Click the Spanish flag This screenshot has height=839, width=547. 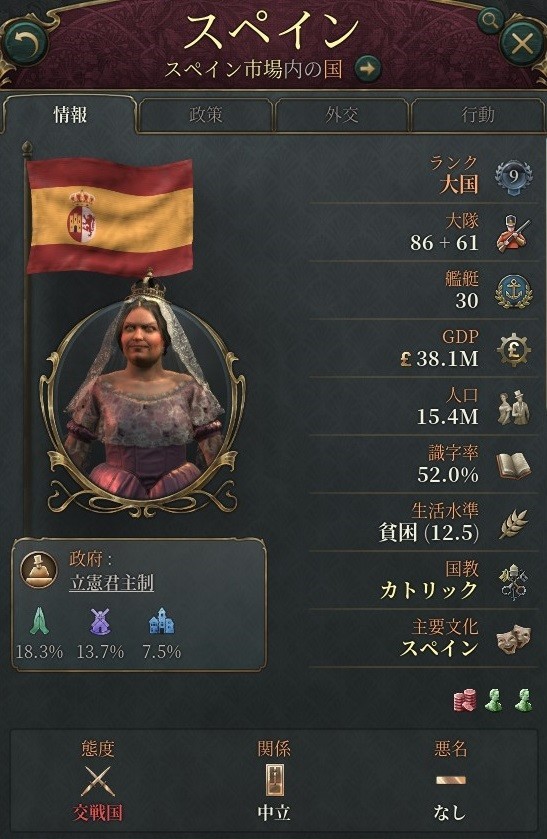pos(110,217)
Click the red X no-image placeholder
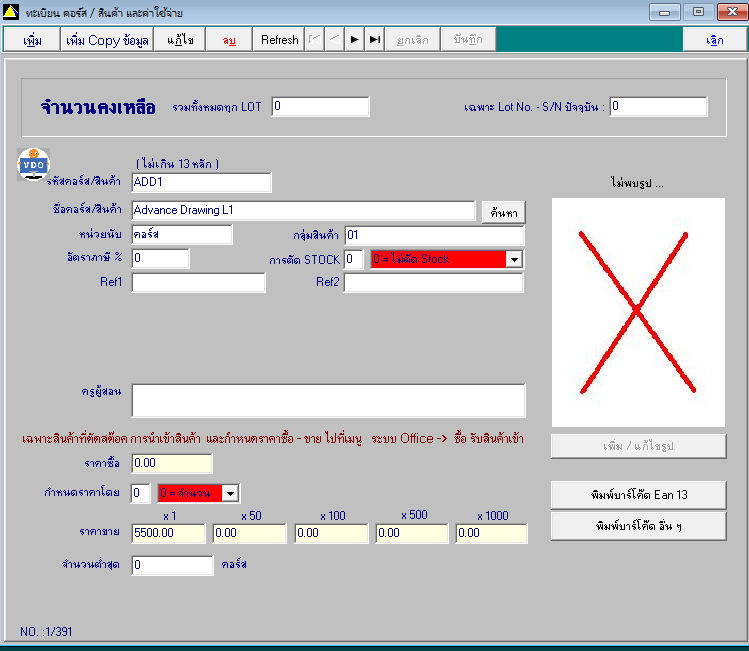 638,312
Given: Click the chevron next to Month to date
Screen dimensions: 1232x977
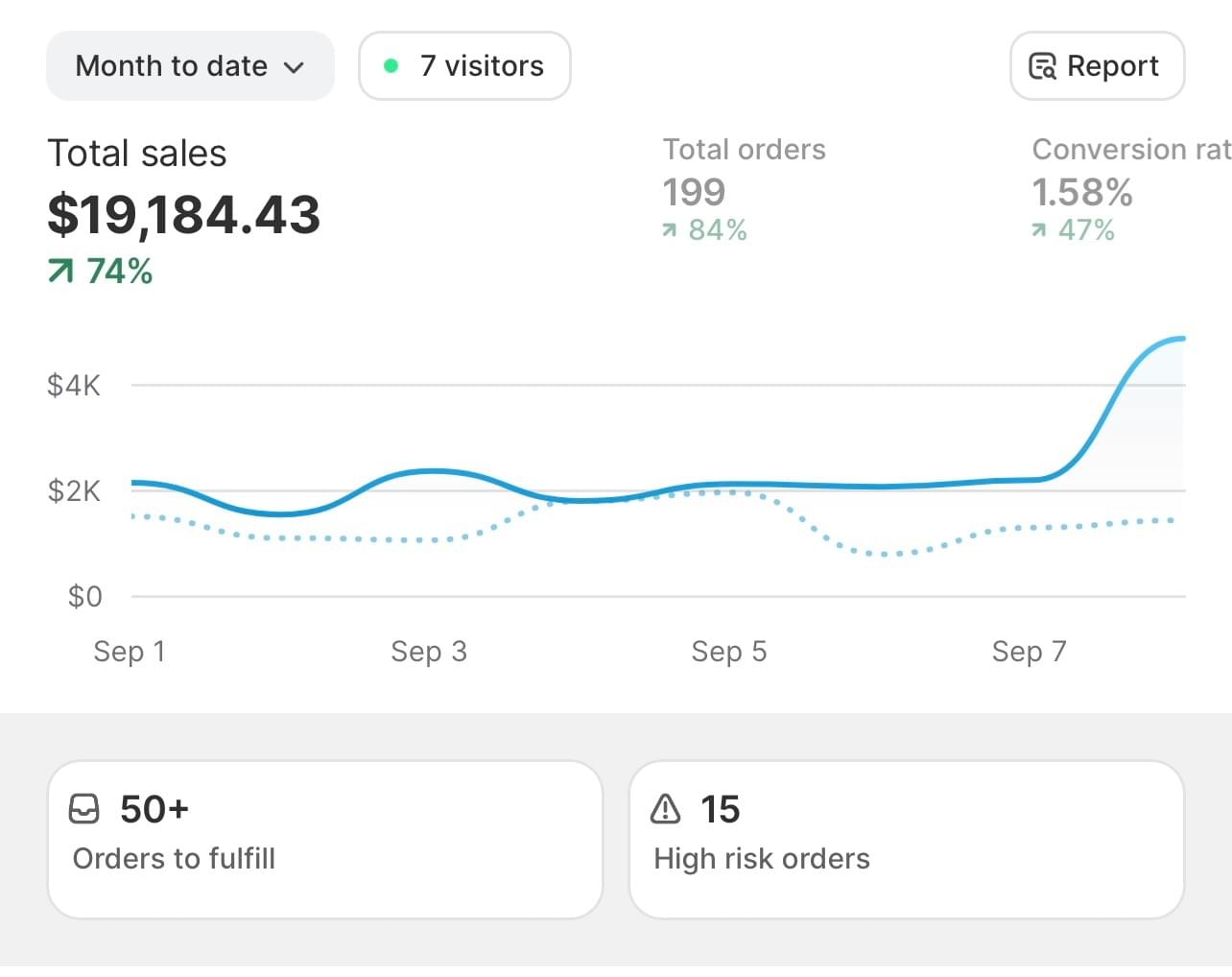Looking at the screenshot, I should coord(295,67).
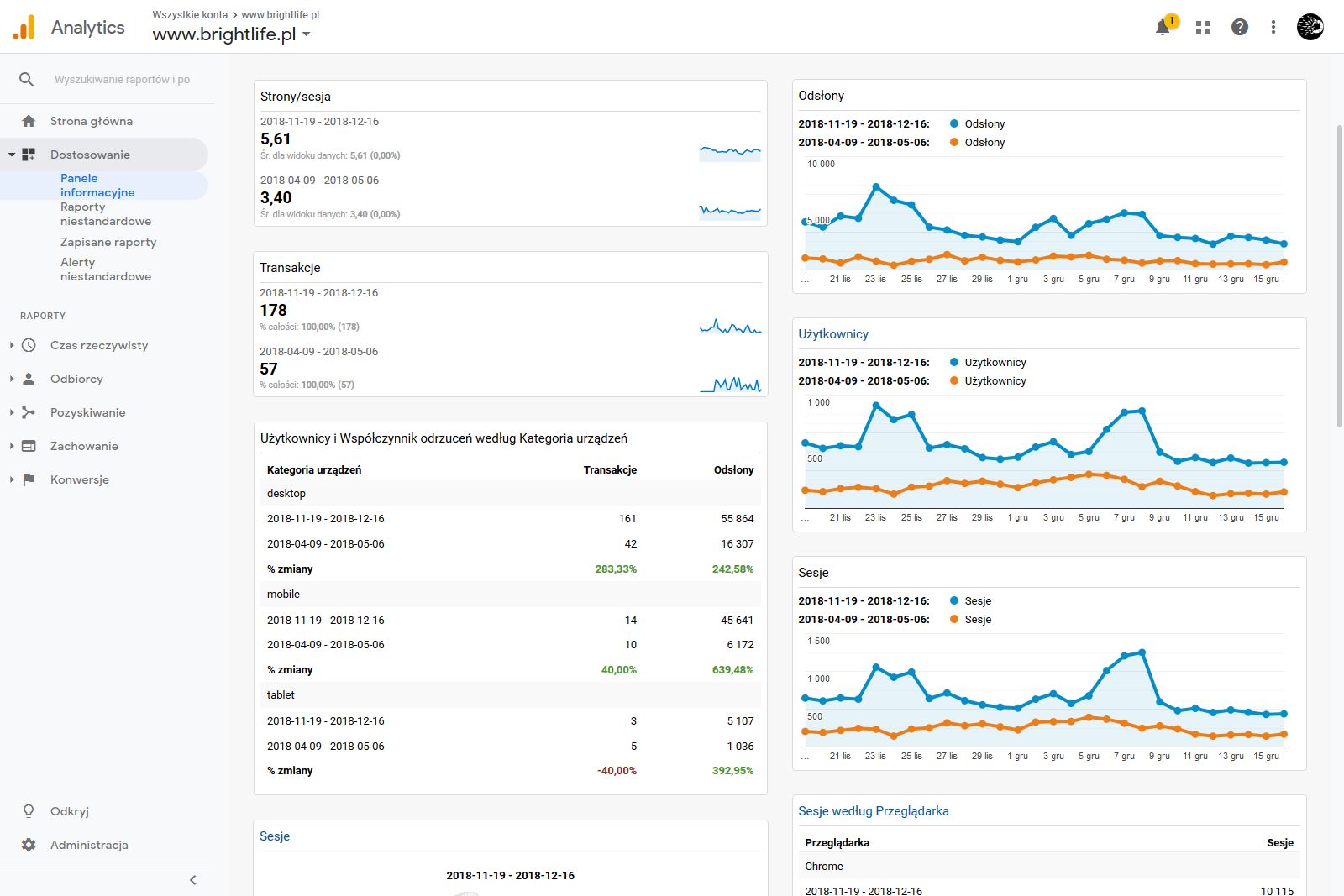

___

*What is expected*: Reproduce the listing from the line containing "Given: Click the" through the end of the listing, replacing "chevron" with "arrow" and leaving everything else unchanged. Give only those lines, and omit the pictures.

*Response to this task*:
Given: Click the arrow next to Month to date
Screen dimensions: 1232x977
Looking at the screenshot, I should coord(295,67).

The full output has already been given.